• [WRITTEN PROBLEM] Please copy the data again, beginning at the line that contains "Given: Click the Compile colored-squares icon" and stopping after the line that contains "pyautogui.click(x=459, y=729)", with "GUI agent" swapped for "interface agent" and nothing else changed.

• [DATA FOR THIS EXERCISE]
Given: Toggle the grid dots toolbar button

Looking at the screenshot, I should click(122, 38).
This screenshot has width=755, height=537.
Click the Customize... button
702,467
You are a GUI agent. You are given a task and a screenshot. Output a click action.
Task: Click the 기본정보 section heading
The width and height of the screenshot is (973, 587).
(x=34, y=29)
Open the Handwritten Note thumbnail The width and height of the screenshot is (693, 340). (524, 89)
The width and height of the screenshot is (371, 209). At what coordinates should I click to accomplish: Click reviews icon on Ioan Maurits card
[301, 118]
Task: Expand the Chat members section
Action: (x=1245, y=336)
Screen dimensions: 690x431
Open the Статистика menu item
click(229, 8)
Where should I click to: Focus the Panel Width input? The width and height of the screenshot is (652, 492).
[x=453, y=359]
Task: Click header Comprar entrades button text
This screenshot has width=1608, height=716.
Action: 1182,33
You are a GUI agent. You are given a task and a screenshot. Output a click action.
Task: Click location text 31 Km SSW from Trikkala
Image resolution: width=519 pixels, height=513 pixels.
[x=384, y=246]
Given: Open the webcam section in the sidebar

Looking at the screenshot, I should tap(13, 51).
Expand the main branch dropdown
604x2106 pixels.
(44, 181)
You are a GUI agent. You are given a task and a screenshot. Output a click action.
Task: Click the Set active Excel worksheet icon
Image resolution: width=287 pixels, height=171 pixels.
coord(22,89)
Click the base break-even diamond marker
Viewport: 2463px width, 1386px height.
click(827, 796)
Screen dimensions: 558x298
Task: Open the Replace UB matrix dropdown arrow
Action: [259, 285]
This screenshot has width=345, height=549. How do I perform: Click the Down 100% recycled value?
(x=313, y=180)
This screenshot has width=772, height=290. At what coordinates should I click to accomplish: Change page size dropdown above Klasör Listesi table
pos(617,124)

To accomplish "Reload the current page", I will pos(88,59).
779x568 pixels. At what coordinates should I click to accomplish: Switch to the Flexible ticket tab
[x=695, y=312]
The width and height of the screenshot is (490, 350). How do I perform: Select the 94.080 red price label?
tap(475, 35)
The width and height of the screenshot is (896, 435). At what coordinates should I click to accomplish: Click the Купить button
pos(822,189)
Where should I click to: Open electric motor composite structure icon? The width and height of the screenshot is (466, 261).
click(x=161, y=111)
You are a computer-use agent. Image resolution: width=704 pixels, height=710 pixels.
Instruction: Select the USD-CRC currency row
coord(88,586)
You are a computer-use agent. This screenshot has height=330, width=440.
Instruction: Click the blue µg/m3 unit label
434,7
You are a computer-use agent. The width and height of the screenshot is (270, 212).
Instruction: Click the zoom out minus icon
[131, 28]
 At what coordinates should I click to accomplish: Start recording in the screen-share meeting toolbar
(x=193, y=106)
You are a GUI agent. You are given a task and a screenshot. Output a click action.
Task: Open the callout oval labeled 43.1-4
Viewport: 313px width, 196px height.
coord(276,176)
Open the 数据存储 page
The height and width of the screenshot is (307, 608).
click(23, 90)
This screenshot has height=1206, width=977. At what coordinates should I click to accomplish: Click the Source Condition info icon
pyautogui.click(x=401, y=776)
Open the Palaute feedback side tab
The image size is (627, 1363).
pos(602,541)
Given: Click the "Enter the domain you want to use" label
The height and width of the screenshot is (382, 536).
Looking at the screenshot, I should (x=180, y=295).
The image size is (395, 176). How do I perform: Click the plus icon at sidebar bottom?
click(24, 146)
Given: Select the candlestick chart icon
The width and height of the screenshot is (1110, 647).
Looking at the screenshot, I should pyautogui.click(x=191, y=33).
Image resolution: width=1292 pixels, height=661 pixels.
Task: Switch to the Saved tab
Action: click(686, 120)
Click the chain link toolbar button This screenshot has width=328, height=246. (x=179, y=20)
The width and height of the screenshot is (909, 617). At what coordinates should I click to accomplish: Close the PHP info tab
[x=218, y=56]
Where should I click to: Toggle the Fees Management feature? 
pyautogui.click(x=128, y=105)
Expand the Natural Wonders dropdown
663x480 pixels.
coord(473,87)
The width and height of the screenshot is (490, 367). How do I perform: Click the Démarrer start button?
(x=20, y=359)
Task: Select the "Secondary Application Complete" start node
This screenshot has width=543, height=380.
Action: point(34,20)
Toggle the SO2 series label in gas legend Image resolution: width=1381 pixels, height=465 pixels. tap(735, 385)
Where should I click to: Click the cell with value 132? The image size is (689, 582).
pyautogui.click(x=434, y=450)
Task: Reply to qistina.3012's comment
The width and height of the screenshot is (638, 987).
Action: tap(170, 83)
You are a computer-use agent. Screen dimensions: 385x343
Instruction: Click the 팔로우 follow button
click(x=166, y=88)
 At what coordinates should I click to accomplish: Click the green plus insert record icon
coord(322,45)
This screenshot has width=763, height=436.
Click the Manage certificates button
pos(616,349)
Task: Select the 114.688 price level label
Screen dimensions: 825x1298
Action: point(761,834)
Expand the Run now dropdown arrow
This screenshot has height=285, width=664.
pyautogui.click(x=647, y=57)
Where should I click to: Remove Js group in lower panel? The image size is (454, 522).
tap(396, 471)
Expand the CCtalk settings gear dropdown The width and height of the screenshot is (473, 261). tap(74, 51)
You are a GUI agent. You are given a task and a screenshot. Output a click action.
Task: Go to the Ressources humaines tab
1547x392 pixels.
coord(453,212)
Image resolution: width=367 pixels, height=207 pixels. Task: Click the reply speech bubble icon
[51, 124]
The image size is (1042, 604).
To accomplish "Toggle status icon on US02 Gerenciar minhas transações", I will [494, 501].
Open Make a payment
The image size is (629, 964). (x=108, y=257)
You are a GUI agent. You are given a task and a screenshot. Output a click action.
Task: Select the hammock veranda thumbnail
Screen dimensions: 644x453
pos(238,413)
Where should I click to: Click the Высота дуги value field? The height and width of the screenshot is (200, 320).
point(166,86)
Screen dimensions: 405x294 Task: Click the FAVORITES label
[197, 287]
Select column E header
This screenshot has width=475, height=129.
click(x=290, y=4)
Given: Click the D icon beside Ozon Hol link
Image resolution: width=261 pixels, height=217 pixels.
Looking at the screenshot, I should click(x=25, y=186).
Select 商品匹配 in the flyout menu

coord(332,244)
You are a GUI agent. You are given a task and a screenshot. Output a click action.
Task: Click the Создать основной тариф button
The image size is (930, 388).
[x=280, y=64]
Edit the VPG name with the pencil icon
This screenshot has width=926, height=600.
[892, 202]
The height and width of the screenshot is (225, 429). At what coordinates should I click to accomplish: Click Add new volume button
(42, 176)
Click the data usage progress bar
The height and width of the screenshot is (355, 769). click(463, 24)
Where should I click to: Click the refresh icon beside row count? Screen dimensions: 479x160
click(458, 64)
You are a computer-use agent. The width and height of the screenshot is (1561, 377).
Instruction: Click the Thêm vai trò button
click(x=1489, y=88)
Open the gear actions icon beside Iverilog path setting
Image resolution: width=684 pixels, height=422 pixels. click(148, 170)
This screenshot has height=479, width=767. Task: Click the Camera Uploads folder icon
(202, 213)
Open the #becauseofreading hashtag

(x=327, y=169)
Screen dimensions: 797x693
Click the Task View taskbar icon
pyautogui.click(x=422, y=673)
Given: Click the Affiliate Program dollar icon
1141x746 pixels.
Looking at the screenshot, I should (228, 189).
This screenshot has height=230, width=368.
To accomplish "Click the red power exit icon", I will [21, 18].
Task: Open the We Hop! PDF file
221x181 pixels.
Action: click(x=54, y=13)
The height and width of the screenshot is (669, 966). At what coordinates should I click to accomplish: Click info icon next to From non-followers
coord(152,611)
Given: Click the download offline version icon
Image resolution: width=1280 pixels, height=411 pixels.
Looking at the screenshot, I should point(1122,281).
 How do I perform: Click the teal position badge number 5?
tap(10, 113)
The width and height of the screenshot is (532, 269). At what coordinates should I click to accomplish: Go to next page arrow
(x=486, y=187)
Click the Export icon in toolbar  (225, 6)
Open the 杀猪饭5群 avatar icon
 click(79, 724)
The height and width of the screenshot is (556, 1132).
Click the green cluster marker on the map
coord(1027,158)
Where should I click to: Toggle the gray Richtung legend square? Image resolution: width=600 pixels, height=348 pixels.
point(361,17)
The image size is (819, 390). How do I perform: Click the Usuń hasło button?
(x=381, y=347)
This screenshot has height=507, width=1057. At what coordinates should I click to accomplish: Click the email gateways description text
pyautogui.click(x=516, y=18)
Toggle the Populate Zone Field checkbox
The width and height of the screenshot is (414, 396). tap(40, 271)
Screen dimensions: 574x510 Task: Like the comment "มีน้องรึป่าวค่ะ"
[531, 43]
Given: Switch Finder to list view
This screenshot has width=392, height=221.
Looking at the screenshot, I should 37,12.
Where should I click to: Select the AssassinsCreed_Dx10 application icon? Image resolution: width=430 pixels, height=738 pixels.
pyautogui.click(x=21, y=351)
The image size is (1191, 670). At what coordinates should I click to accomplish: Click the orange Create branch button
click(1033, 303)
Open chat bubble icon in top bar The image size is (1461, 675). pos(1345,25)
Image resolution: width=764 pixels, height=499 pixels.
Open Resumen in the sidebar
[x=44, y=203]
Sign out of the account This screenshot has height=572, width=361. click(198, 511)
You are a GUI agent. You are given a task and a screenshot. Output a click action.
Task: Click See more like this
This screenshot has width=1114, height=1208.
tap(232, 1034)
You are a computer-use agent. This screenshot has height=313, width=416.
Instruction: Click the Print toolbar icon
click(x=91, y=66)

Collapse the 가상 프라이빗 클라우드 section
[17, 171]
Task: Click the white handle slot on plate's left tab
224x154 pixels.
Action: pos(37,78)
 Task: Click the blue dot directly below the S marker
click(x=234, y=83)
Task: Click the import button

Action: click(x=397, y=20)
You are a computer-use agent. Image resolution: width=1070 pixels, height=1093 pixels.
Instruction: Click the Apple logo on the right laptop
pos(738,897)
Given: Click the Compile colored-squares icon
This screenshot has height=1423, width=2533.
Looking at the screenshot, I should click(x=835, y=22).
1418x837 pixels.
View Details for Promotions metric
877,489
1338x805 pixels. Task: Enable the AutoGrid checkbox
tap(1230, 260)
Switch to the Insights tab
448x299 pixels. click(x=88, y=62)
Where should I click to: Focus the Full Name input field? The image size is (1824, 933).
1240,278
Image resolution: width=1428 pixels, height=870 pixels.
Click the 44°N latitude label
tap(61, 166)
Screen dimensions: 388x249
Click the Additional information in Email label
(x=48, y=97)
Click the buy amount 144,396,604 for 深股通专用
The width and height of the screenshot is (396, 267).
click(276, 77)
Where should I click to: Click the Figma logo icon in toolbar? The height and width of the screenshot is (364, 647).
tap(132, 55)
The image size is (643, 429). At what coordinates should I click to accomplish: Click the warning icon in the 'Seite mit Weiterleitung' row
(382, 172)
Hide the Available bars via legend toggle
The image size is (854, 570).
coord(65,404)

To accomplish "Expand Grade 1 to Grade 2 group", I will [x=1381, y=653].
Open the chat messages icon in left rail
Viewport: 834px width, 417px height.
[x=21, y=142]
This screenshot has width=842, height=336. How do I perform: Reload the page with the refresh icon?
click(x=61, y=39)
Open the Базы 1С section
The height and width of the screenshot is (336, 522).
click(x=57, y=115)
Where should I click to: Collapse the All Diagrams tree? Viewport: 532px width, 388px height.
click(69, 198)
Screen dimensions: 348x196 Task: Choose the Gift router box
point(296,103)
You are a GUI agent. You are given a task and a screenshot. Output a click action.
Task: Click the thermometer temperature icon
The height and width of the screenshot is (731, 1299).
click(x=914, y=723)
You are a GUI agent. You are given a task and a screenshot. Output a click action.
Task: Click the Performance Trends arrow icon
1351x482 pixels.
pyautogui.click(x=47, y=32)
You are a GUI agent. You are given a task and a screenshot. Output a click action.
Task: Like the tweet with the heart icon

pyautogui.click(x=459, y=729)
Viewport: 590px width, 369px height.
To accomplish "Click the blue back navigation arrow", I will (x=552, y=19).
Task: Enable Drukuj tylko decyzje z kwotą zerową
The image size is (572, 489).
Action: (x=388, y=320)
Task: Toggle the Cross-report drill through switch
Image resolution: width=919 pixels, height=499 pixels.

• [RESPONSE]
Given: Click the Compile colored-squares icon
This screenshot has height=1423, width=2533.
Looking at the screenshot, I should click(x=835, y=22).
1418x837 pixels.
View Details for Promotions metric
877,489
1338x805 pixels. Task: Enable the AutoGrid checkbox
tap(1230, 260)
Switch to the Insights tab
448x299 pixels. click(x=88, y=62)
Where should I click to: Focus the Full Name input field? The image size is (1824, 933).
1240,278
Image resolution: width=1428 pixels, height=870 pixels.
Click the 44°N latitude label
tap(61, 166)
Screen dimensions: 388x249
Click the Additional information in Email label
(x=48, y=97)
Click the buy amount 144,396,604 for 深股通专用
The width and height of the screenshot is (396, 267).
click(276, 77)
Where should I click to: Click the Figma logo icon in toolbar? The height and width of the screenshot is (364, 647).
tap(132, 55)
The image size is (643, 429). At what coordinates should I click to accomplish: Click the warning icon in the 'Seite mit Weiterleitung' row
(382, 172)
Hide the Available bars via legend toggle
The image size is (854, 570).
coord(65,404)

To accomplish "Expand Grade 1 to Grade 2 group", I will [x=1381, y=653].
Open the chat messages icon in left rail
Viewport: 834px width, 417px height.
[x=21, y=142]
This screenshot has width=842, height=336. How do I perform: Reload the page with the refresh icon?
click(x=61, y=39)
Open the Базы 1С section
The height and width of the screenshot is (336, 522).
click(x=57, y=115)
Where should I click to: Collapse the All Diagrams tree? Viewport: 532px width, 388px height.
click(69, 198)
Screen dimensions: 348x196 Task: Choose the Gift router box
point(296,103)
You are a interface agent. You are given a task and a screenshot. Output a click action.
Task: Click the thermometer temperature icon
The height and width of the screenshot is (731, 1299).
click(x=914, y=723)
You are a interface agent. You are given a task and a screenshot. Output a click action.
Task: Click the Performance Trends arrow icon
1351x482 pixels.
pyautogui.click(x=47, y=32)
You are a interface agent. You are given a task and a screenshot. Output a click action.
Task: Like the tweet with the heart icon

pyautogui.click(x=459, y=729)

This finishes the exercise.